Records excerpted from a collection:
####
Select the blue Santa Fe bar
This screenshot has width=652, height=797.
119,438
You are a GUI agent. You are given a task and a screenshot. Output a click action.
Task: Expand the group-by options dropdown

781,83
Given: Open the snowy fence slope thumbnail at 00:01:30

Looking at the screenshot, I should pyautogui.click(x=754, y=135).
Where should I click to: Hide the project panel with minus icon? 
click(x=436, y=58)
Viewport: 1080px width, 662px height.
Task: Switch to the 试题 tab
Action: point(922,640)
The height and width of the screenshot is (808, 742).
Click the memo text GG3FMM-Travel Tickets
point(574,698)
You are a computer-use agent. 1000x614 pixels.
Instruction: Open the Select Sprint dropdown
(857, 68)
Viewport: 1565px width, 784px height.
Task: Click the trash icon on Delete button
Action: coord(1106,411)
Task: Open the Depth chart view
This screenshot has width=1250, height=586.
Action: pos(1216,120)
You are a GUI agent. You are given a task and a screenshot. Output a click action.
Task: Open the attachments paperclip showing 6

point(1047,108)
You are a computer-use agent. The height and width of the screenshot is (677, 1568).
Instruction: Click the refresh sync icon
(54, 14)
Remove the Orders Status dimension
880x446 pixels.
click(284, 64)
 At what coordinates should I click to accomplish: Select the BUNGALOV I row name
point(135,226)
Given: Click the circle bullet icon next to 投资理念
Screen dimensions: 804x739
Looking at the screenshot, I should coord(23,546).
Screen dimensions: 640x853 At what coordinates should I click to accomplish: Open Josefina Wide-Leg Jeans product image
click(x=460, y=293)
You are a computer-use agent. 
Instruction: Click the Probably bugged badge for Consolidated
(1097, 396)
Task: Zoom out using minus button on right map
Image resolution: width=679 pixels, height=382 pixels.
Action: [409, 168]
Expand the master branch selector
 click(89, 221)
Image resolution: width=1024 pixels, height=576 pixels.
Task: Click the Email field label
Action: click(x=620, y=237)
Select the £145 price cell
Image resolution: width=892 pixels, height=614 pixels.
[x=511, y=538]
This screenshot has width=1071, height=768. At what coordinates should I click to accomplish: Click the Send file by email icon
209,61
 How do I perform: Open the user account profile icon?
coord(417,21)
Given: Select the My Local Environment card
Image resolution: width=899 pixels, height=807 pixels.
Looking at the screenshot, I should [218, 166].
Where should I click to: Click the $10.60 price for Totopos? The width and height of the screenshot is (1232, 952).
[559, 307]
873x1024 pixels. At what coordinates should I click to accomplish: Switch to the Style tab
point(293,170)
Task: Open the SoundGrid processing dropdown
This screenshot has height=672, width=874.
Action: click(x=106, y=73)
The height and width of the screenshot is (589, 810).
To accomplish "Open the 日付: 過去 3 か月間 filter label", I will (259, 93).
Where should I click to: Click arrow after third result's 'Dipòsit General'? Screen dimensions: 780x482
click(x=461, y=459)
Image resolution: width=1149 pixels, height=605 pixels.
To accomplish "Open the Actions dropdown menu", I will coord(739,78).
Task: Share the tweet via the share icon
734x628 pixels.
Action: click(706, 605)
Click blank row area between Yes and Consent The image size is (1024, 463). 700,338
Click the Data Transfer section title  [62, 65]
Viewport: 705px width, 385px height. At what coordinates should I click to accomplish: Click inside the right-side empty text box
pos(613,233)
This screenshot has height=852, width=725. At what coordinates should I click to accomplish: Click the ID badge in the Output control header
####
### AIM OF THE TASK
Output all records verbatim.

### RESULT OF THE TASK
Select the blue Santa Fe bar
This screenshot has width=652, height=797.
119,438
You are a GUI agent. You are given a task and a screenshot. Output a click action.
Task: Expand the group-by options dropdown

781,83
Given: Open the snowy fence slope thumbnail at 00:01:30

Looking at the screenshot, I should pyautogui.click(x=754, y=135).
Where should I click to: Hide the project panel with minus icon? 
click(x=436, y=58)
Viewport: 1080px width, 662px height.
Task: Switch to the 试题 tab
Action: point(922,640)
The height and width of the screenshot is (808, 742).
Click the memo text GG3FMM-Travel Tickets
point(574,698)
You are a computer-use agent. 1000x614 pixels.
Instruction: Open the Select Sprint dropdown
(857, 68)
Viewport: 1565px width, 784px height.
Task: Click the trash icon on Delete button
Action: coord(1106,411)
Task: Open the Depth chart view
This screenshot has width=1250, height=586.
Action: pos(1216,120)
You are a GUI agent. You are given a task and a screenshot. Output a click action.
Task: Open the attachments paperclip showing 6

point(1047,108)
You are a computer-use agent. The height and width of the screenshot is (677, 1568).
Instruction: Click the refresh sync icon
(54, 14)
Remove the Orders Status dimension
880x446 pixels.
click(284, 64)
 At what coordinates should I click to accomplish: Select the BUNGALOV I row name
point(135,226)
Given: Click the circle bullet icon next to 投资理念
Screen dimensions: 804x739
Looking at the screenshot, I should coord(23,546).
Screen dimensions: 640x853 At what coordinates should I click to accomplish: Open Josefina Wide-Leg Jeans product image
click(x=460, y=293)
You are a computer-use agent. 
Instruction: Click the Probably bugged badge for Consolidated
(1097, 396)
Task: Zoom out using minus button on right map
Image resolution: width=679 pixels, height=382 pixels.
Action: [409, 168]
Expand the master branch selector
 click(89, 221)
Image resolution: width=1024 pixels, height=576 pixels.
Task: Click the Email field label
Action: click(x=620, y=237)
Select the £145 price cell
Image resolution: width=892 pixels, height=614 pixels.
[x=511, y=538]
This screenshot has width=1071, height=768. At what coordinates should I click to accomplish: Click the Send file by email icon
209,61
 How do I perform: Open the user account profile icon?
coord(417,21)
Given: Select the My Local Environment card
Image resolution: width=899 pixels, height=807 pixels.
Looking at the screenshot, I should [218, 166].
Where should I click to: Click the $10.60 price for Totopos? The width and height of the screenshot is (1232, 952).
[559, 307]
873x1024 pixels. At what coordinates should I click to accomplish: Switch to the Style tab
point(293,170)
Task: Open the SoundGrid processing dropdown
This screenshot has height=672, width=874.
Action: click(x=106, y=73)
The height and width of the screenshot is (589, 810).
To accomplish "Open the 日付: 過去 3 か月間 filter label", I will (259, 93).
Where should I click to: Click arrow after third result's 'Dipòsit General'? Screen dimensions: 780x482
click(x=461, y=459)
Image resolution: width=1149 pixels, height=605 pixels.
To accomplish "Open the Actions dropdown menu", I will coord(739,78).
Task: Share the tweet via the share icon
734x628 pixels.
Action: click(706, 605)
Click blank row area between Yes and Consent The image size is (1024, 463). 700,338
Click the Data Transfer section title  [62, 65]
Viewport: 705px width, 385px height. At what coordinates should I click to accomplish: Click inside the right-side empty text box
pos(613,233)
This screenshot has height=852, width=725. At what coordinates should I click to accomplish: Click the ID badge in the Output control header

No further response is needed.